Only the lines from the one containing "Task: Open Δράση Τ.Β.1: Τεχνική Βοήθεια ΕΤΠΑ" through the last line below should be written out, exactly and with both ends kept.

SUPPLIED RECORDS:
═══
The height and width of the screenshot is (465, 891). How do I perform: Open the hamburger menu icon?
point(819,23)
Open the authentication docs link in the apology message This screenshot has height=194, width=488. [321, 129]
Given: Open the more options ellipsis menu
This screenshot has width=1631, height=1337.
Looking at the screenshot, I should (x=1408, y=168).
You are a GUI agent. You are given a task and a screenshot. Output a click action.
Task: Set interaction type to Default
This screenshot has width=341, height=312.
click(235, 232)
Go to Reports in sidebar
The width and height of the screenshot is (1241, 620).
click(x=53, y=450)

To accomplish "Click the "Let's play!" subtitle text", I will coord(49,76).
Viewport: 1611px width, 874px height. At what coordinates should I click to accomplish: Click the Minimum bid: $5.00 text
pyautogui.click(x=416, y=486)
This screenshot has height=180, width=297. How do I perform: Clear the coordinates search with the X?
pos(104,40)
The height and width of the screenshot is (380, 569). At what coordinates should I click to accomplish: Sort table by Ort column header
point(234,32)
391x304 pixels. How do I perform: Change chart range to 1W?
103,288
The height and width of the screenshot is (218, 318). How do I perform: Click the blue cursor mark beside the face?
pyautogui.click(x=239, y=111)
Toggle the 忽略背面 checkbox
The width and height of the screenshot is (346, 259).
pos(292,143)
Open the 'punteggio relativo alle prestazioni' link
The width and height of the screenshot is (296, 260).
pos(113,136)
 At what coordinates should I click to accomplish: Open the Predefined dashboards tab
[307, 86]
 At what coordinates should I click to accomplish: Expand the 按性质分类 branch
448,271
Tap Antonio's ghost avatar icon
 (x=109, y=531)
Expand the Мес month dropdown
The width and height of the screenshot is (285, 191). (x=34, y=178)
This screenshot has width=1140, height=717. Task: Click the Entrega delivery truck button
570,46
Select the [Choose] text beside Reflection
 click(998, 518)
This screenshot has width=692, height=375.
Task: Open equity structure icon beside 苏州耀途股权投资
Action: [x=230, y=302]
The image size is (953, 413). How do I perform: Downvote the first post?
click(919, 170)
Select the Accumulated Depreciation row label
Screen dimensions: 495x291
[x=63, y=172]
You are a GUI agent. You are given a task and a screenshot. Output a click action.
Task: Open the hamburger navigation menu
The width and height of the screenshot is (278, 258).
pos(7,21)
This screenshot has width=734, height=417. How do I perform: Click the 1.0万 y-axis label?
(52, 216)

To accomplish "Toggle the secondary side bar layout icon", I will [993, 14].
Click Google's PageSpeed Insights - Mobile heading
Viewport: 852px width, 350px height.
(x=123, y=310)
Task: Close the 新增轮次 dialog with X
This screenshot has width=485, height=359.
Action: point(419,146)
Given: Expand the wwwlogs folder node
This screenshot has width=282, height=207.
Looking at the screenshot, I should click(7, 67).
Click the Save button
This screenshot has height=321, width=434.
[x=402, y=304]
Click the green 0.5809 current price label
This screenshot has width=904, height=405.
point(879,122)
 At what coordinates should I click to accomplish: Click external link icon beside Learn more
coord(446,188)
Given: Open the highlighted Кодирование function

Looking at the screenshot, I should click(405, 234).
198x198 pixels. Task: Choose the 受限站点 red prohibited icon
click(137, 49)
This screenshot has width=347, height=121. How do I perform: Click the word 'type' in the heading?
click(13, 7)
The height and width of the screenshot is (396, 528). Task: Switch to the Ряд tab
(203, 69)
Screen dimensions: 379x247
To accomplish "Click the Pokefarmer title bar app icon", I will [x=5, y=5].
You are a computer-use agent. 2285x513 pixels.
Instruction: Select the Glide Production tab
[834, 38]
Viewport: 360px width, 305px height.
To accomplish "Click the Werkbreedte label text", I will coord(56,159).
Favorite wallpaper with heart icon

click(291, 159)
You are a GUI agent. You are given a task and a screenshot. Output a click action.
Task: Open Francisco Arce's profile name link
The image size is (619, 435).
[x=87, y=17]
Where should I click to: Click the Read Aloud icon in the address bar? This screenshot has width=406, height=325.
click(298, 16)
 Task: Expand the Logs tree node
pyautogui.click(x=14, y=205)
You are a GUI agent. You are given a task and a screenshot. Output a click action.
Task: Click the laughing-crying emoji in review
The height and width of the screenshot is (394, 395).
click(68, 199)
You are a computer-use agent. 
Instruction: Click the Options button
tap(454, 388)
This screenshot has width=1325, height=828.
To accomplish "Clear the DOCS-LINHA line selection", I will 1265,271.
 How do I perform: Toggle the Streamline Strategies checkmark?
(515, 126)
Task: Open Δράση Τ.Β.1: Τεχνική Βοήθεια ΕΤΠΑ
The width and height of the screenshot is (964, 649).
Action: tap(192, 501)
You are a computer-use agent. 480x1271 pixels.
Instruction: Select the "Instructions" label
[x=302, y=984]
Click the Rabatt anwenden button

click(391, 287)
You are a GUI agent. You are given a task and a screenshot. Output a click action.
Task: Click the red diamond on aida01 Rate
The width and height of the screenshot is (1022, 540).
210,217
═══
YOUR SOLUTION:
Task: Open Δράση Τ.Β.1: Τεχνική Βοήθεια ΕΤΠΑ
The width and height of the screenshot is (964, 649).
Action: tap(192, 501)
You are a computer-use agent. 480x1271 pixels.
Instruction: Select the "Instructions" label
[x=302, y=984]
Click the Rabatt anwenden button

click(391, 287)
You are a GUI agent. You are given a task and a screenshot. Output a click action.
Task: Click the red diamond on aida01 Rate
The width and height of the screenshot is (1022, 540).
210,217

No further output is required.